Update the records from the very start through the line that contains "457x272 pixels. pos(173,44)", changing "breadcrumb" to "navigation trail" and leaving everything else untouched; give back only those lines.

## Given information
══════════
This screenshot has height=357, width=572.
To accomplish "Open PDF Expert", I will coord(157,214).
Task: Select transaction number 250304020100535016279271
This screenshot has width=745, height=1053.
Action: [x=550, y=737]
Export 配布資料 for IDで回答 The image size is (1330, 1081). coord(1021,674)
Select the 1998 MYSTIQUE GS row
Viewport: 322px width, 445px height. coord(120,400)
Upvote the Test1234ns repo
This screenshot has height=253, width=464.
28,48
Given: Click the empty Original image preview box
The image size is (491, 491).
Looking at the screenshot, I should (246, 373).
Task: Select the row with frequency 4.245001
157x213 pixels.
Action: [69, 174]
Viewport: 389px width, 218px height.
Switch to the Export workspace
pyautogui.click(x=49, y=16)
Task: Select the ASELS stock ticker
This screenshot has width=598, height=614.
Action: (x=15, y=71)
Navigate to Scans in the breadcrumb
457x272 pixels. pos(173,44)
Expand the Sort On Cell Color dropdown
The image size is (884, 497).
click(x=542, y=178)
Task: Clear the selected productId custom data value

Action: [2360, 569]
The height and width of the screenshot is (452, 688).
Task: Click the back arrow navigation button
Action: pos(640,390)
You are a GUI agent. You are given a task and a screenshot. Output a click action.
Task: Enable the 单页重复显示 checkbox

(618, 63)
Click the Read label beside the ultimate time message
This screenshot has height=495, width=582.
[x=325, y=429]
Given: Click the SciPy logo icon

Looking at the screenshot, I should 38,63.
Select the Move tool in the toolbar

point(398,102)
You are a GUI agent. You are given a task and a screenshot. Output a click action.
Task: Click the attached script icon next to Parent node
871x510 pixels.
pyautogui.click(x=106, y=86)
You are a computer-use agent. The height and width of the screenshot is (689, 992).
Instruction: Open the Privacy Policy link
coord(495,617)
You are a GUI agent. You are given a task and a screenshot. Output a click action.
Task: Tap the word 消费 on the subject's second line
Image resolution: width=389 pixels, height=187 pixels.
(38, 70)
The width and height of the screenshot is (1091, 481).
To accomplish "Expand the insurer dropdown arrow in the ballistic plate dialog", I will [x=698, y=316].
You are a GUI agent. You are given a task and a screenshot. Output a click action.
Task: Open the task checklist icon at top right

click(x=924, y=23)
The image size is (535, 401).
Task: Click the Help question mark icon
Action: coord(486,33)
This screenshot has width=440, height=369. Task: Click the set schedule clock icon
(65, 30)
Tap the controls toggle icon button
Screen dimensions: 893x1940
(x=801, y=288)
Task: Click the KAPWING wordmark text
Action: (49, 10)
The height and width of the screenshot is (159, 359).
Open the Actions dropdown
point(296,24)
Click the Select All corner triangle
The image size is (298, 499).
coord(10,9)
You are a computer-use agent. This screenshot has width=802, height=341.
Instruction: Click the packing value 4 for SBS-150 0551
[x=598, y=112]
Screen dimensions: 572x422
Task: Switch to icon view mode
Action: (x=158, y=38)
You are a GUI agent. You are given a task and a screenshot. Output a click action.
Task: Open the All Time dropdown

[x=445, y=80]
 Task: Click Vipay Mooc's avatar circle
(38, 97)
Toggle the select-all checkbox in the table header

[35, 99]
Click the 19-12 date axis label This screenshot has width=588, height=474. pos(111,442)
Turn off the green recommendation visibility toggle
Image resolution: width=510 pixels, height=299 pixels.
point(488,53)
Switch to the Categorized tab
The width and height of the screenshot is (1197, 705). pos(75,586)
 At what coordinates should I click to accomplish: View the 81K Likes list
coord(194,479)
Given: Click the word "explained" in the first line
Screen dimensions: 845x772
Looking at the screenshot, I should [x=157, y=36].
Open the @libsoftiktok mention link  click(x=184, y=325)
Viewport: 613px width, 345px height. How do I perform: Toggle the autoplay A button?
══════════
## Correct output
This screenshot has height=357, width=572.
To accomplish "Open PDF Expert", I will coord(157,214).
Task: Select transaction number 250304020100535016279271
This screenshot has width=745, height=1053.
Action: [x=550, y=737]
Export 配布資料 for IDで回答 The image size is (1330, 1081). coord(1021,674)
Select the 1998 MYSTIQUE GS row
Viewport: 322px width, 445px height. coord(120,400)
Upvote the Test1234ns repo
This screenshot has height=253, width=464.
28,48
Given: Click the empty Original image preview box
The image size is (491, 491).
Looking at the screenshot, I should (246, 373).
Task: Select the row with frequency 4.245001
157x213 pixels.
Action: [69, 174]
Viewport: 389px width, 218px height.
Switch to the Export workspace
pyautogui.click(x=49, y=16)
Task: Select the ASELS stock ticker
This screenshot has width=598, height=614.
Action: (x=15, y=71)
Navigate to Scans in the navigation trail
457x272 pixels. pos(173,44)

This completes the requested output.